Write out each record a second time, exactly.
STUDY MATERIAL START
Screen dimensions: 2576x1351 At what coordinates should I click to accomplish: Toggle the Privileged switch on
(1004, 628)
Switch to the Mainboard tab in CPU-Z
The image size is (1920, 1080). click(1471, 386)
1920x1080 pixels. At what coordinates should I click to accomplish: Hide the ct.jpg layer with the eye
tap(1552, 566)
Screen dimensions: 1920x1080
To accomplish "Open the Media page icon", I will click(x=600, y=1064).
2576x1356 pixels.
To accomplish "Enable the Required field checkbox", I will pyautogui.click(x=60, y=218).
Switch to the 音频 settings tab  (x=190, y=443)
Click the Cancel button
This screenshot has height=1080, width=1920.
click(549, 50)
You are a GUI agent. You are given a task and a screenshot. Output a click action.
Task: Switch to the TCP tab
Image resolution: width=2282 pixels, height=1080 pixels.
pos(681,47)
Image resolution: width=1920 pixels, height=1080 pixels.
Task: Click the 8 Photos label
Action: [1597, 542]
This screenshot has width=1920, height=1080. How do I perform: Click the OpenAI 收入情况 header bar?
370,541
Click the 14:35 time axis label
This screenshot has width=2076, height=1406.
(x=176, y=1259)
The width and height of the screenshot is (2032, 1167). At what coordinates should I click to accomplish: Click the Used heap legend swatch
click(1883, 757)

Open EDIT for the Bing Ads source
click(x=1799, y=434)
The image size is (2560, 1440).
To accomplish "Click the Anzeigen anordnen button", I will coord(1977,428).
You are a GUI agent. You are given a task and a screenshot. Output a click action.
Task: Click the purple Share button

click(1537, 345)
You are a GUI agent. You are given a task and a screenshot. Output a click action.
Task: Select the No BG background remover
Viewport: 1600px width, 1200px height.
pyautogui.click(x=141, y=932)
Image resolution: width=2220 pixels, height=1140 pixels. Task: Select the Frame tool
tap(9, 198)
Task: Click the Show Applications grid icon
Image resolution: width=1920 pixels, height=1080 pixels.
STUDY MATERIAL END
▸ TASK OUTPUT:
Screen dimensions: 2576x1351 At what coordinates should I click to accomplish: Toggle the Privileged switch on
(1004, 628)
Switch to the Mainboard tab in CPU-Z
The image size is (1920, 1080). click(1471, 386)
1920x1080 pixels. At what coordinates should I click to accomplish: Hide the ct.jpg layer with the eye
tap(1552, 566)
Screen dimensions: 1920x1080
To accomplish "Open the Media page icon", I will click(x=600, y=1064).
2576x1356 pixels.
To accomplish "Enable the Required field checkbox", I will pyautogui.click(x=60, y=218).
Switch to the 音频 settings tab  (x=190, y=443)
Click the Cancel button
This screenshot has height=1080, width=1920.
click(549, 50)
You are a GUI agent. You are given a task and a screenshot. Output a click action.
Task: Switch to the TCP tab
Image resolution: width=2282 pixels, height=1080 pixels.
pos(681,47)
Image resolution: width=1920 pixels, height=1080 pixels.
Task: Click the 8 Photos label
Action: [1597, 542]
This screenshot has width=1920, height=1080. How do I perform: Click the OpenAI 收入情况 header bar?
370,541
Click the 14:35 time axis label
This screenshot has width=2076, height=1406.
(x=176, y=1259)
The width and height of the screenshot is (2032, 1167). At what coordinates should I click to accomplish: Click the Used heap legend swatch
click(1883, 757)

Open EDIT for the Bing Ads source
click(x=1799, y=434)
The image size is (2560, 1440).
To accomplish "Click the Anzeigen anordnen button", I will coord(1977,428).
You are a GUI agent. You are given a task and a screenshot. Output a click action.
Task: Click the purple Share button

click(1537, 345)
You are a GUI agent. You are given a task and a screenshot. Output a click action.
Task: Select the No BG background remover
Viewport: 1600px width, 1200px height.
pyautogui.click(x=141, y=932)
Image resolution: width=2220 pixels, height=1140 pixels. Task: Select the Frame tool
tap(9, 198)
Task: Click the Show Applications grid icon
Image resolution: width=1920 pixels, height=1080 pixels.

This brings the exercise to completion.